And how can you not admire a company that has been condemned by crazy Donald Wildmon’s so-called American Family Association? As I wrote last November, the AFA has accused the doll company of “luring youth into radical feminist ideology by promoting abortion and lesbianism.” I LOVE when those right-wing fanatics lose it to such an extent that even die-hard Republicans start realizing how insane they are. I can assure you, despite the fact that Josefina’s godmother, Tia Magdalena, is a natural healer, she was not performing illegal abortions on their Santa Fe rancho. And yes, World War II-era Molly is now living with her pretty new English friend Emily, a refugee from the London blitz, but I highly doubt the two nine-year-old girls are getting it on while the rest of the family is out getting their food rations. Yet the American Family Association issued a press release last fall urging people “who care about little girls and about the value of human life to refrain from purchasing products and visiting American Girl Place during the entire Christmas shopping season.” That alone makes me want to empty my wallet in the store.

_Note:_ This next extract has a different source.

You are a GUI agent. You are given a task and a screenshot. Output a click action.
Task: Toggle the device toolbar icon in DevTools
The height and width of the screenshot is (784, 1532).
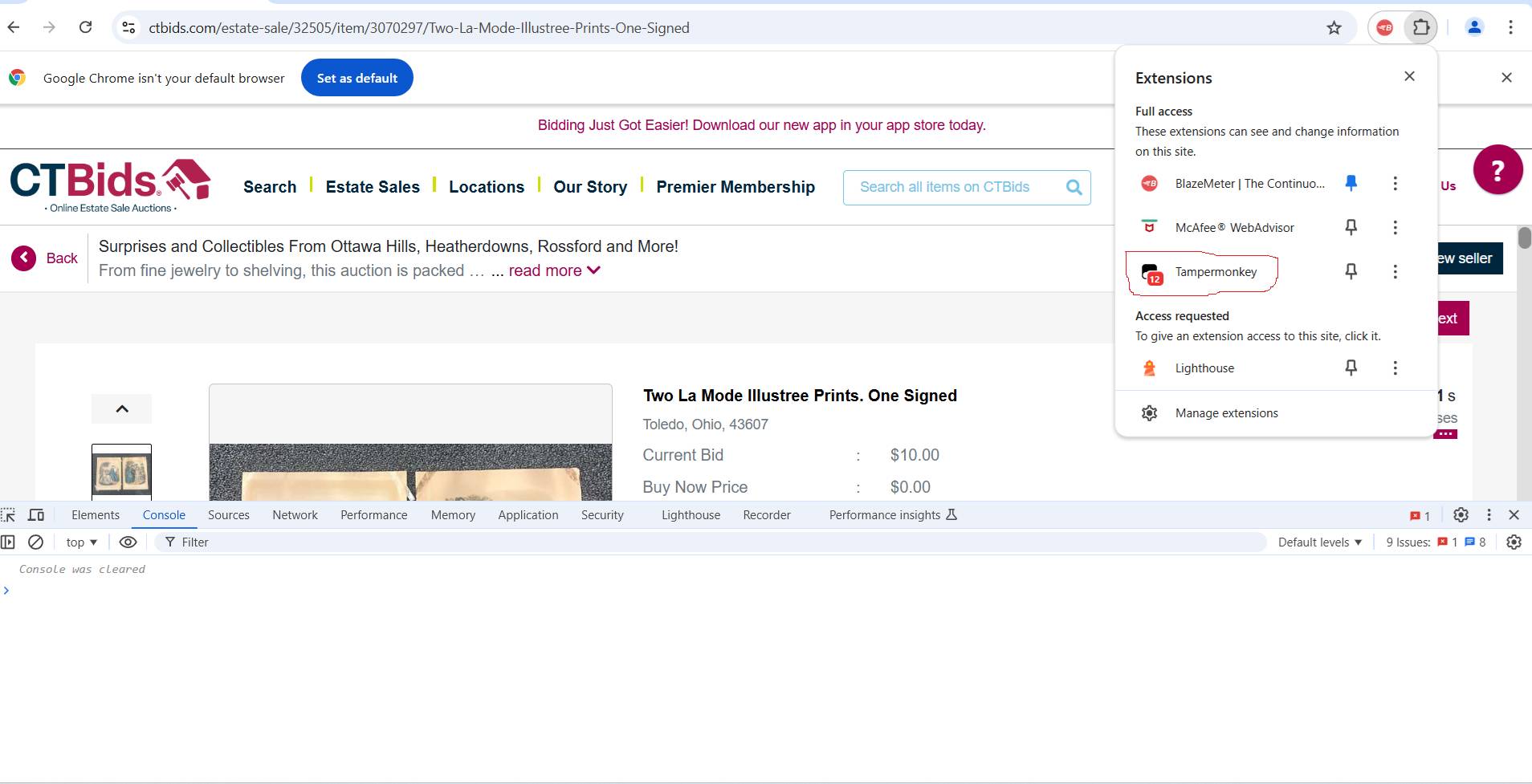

And boy is that easy to do. The store includes large sections for each of the historical characters, a line of “Just Like You” modern dolls that you can match to your own eye and hair color, the Bitty Baby store where younger girls can buy baby dolls for “endless cuddles and kisses” (what’s the emoticon for endless vomiting?), a bookstore, a doll hair salon, a photo studio, a full-scale restaurant, and finally, the American Girl Theatre which was our destination for the day.
Leah was eager to see the American Girls Revue, a live musical drama that features eight young actresses and four adults, each playing several roles. I was curious to see it too since I read that the show’s book and lyrics were written by Gretchen Cryer, the talented actress/writer who made a big splash in the late 1970s with her feminist musical called “I’m Getting My Act Together and Taking It On the Road.” This autobiographical show opened at the Public Theatre in New York on June 14, 1978, and ran for a whopping 1,165 performances. I actually saw the show twice, once with Gretchen Cryer in the lead and once with the wonderful Phyllis Newman. The musical told the story of a woman auditioning for a new act without any of the traditional showbiz props, no makeup, and no fancy gowns. Instead, we see her transform into an outspoken, liberated woman through her songs. It worked back in the day but it also screamed for parody which it received in spades. The best of the bunch was a hilarious SCTV spoof in which Andrea Martin’s liberated TV personality Libby Wolfson joined forces with her best friend Sue Bopper Simpson (Catherine O’Hara) to stage their feminist musical called “I’m Taking My Own Head, Screwing It On Right, And No Guy’s Gonna Tell Me That It Ain’t.” Pure, unadulterated brilliance. Much to Libby and Sue’s dismay, the one male star of their play, Seth Dick III (Joe Flaherty), cast in the role of “Sexist Pig,” walked away with all of the good reviews.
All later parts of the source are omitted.